I think this particular circumstance (the potential ban of circumcision and the Christian response – appropriate I would add) reveals a glaring blind spot among most within the Christian tradition that needs to be addressed. I think it is appropriate for Christians to defend the rights of Jews and Muslims in Scandinavia. That wasn’t the point the post. The point I was making was that the church is guilty of banning Jewish ethnic identity and the result was the same. What Mr. Movsesian fails to realize is that Christian Jews, if we call them that, did build and continue to build sukkot in celebration of the festival of Tabernacles in the fall of every year.

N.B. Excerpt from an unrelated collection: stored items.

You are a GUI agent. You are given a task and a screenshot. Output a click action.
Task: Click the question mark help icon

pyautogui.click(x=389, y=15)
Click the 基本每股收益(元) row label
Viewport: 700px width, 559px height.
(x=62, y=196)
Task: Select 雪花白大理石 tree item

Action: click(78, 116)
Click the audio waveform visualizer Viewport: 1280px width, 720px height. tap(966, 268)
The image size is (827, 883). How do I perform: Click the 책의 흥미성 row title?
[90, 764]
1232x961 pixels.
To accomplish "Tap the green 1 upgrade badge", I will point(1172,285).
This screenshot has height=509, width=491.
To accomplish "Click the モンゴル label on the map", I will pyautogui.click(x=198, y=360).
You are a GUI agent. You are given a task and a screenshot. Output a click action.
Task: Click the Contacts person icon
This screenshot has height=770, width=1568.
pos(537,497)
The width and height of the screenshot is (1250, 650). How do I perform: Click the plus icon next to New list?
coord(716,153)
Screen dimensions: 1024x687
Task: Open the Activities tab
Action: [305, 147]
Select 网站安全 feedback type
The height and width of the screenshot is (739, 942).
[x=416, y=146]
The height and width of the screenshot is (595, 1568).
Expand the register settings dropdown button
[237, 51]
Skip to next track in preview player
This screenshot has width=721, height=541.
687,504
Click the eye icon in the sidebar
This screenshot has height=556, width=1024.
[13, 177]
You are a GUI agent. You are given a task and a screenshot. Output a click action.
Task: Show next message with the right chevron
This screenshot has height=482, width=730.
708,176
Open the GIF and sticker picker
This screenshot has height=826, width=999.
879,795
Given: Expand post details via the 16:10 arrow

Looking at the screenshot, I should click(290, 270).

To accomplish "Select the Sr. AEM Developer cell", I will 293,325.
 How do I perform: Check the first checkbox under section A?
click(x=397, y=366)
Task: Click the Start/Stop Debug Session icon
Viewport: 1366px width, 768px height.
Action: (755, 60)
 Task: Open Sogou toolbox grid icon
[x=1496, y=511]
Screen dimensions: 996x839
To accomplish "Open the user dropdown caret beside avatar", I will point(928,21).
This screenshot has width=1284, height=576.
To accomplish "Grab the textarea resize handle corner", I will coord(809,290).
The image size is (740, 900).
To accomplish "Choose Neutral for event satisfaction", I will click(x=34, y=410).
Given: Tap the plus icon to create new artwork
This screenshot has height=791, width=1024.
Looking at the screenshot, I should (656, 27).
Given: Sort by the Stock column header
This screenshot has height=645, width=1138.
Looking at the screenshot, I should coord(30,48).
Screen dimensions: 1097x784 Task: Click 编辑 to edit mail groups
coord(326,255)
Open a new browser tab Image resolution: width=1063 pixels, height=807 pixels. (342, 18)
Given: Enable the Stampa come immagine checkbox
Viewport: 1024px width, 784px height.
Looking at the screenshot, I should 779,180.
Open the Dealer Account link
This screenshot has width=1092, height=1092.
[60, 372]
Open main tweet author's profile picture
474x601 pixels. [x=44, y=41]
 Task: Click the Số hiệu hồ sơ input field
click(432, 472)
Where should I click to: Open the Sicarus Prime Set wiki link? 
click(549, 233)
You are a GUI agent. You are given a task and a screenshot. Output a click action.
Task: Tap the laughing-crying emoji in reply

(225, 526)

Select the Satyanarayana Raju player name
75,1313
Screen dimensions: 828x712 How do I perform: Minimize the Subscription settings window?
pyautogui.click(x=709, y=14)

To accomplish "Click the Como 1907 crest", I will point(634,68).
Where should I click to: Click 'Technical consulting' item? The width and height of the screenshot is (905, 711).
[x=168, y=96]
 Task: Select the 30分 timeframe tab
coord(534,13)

The Gentile church needs to notice that it again has Messianic Jews in its midst and must rethink its unreflected presuppostions about Jewish ethnic identity and Christianity. That was the point.

  • Psutton247

    Well said.

  • LA

    So does the desire to allow for Jewish ethnic identity take precedence over the desire for human rights?

    • Andrew

      It depends on what constitutes a human right. Your question presumes that a Jewish practice conflicts with human rights.